Дядя Муслим берет свисающую из-под тюбетейки уже увядшую веточку базилика и протягивает ее Каромат:
— На, понюхай, свет мой. Это базилик, райская травка…
Сестренка с легкой улыбкой принимает подарок.
— Как ваши дела? Когда вернулись из Заркента? — спрашивает бабушка.
— Изворачиваемся кое-как, скитаемся в заботах о пропитании. Вот в город прибыл, два дня назад, — поглаживая бороду, степенно отвечает дядя.
Дядя Муслим ведет мелочную торговлю в Заркенте. Говорят, в лавке у него можно найти все, начиная от ниток-иголок и кончая ночными горшками и Камышевыми трубочками под зыбки младенцев. Есть у него старая скрипучая арба и костлявая запаршивевшая лошаденка, которая никогда не видит зерна и постоянно довольствуется сеном да палыми листьями. Дядя до смерти прижимист и скуп. Эта особенность его характера известна всем и служит предметом постоянных насмешек.
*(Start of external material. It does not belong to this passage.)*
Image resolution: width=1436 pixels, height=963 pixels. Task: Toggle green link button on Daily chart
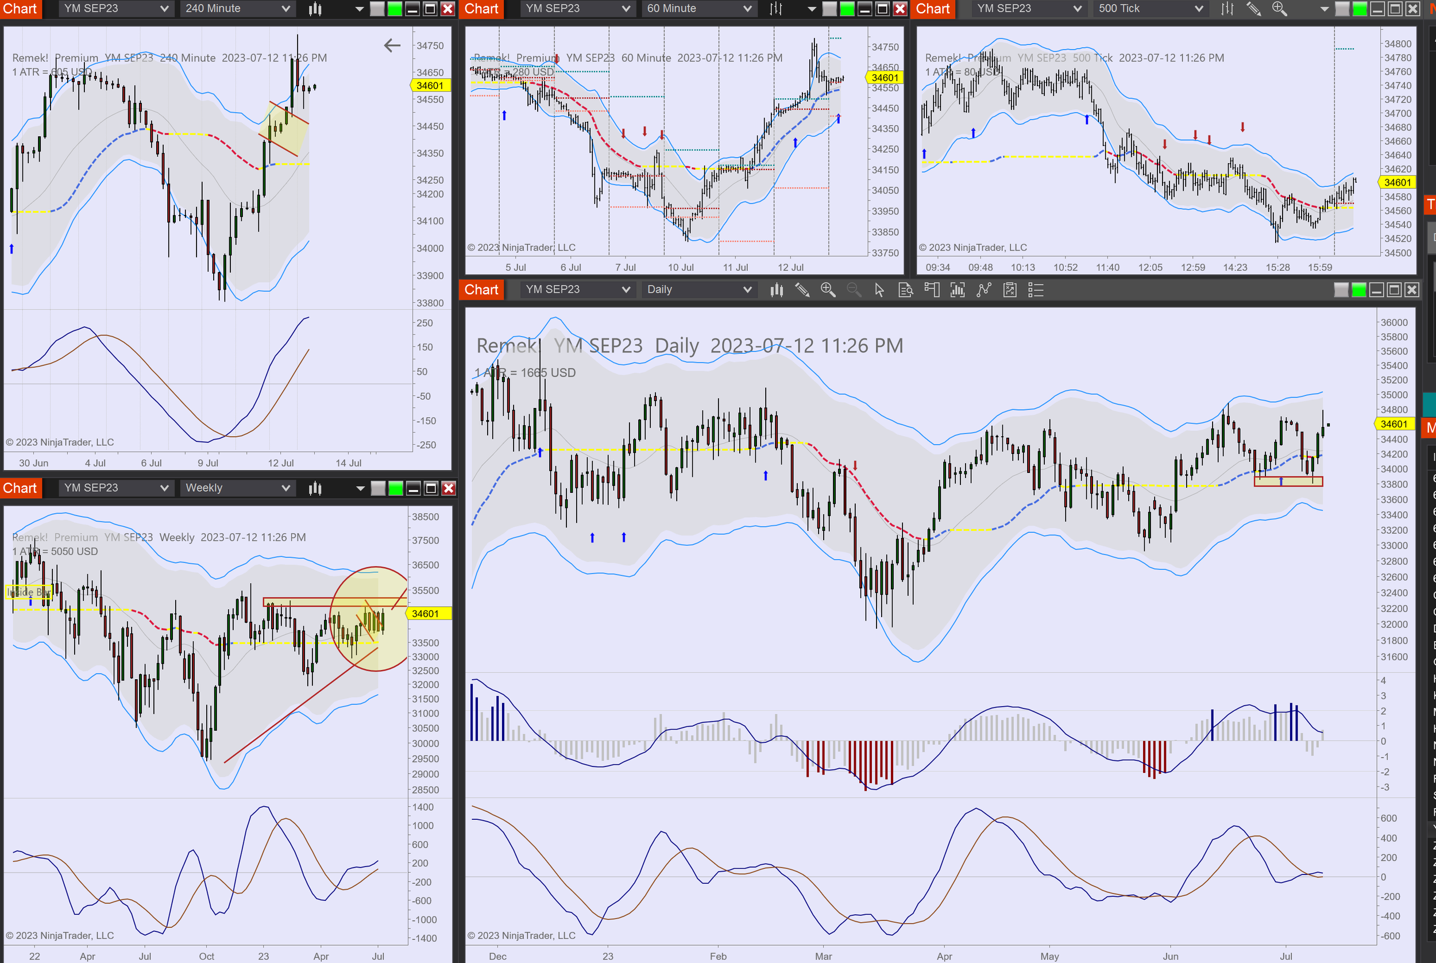pyautogui.click(x=1359, y=290)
Бабушка, поговорив о том, о сем, начинает жаловаться:
— Вот уже семь месяцев от Таша никаких вестей. Рис кончается, маш кончается, в хумах дно уже завиднелось. Чуточку пшеницы осталось, вот и все наши запасы. Невестка с внучкой тесьму ткут на продажу, тем и кипятим котелок. Таш лишь изредка пришлет три — четыре рубля, и опять ни знака от него, ни признака. Забот-печалей много у меня, Муслимджан.
— Не огорчайтесь, потерпите. У Таша малость долгу есть, вот разделается он, тогда и заживете спокойно. Он щедрый человек… — говорит дядя, покачивая головой.
— Да пошлет ему аллах удачи и преуспевания в делах его! Пусть после меня долго живет он, детей своих растит, — со слезами говорит бабушка.
Они долго беседуют о всякой всячине. Дядя, заговорив о жене, тетушке Хайринисо, болезненной женщине, уже не поднимающейся с постели, жалуется:
— Все ей нездоровится. Измаялся я уже из-за ее болезни. И сама она в лучинку высохла. То требует муллу злых духов изгонять, то ворожею зовет. Канители столько, — говорит он и машет рукой: — Э-э…
Бабушка вздыхает.
— Жена твоя хорошая женщина. Извелась она от заботы, детишек ради старалась. Ты с ней по-доброму, по-хорошему. Хворь у нее тяжкая, пощедрей будь, Муслим-джан, не скупись…
Мать приносит кипящий самовар.
Бабушка достает хлеб, сахар, изюм. Беседуя, они долго пьют чай.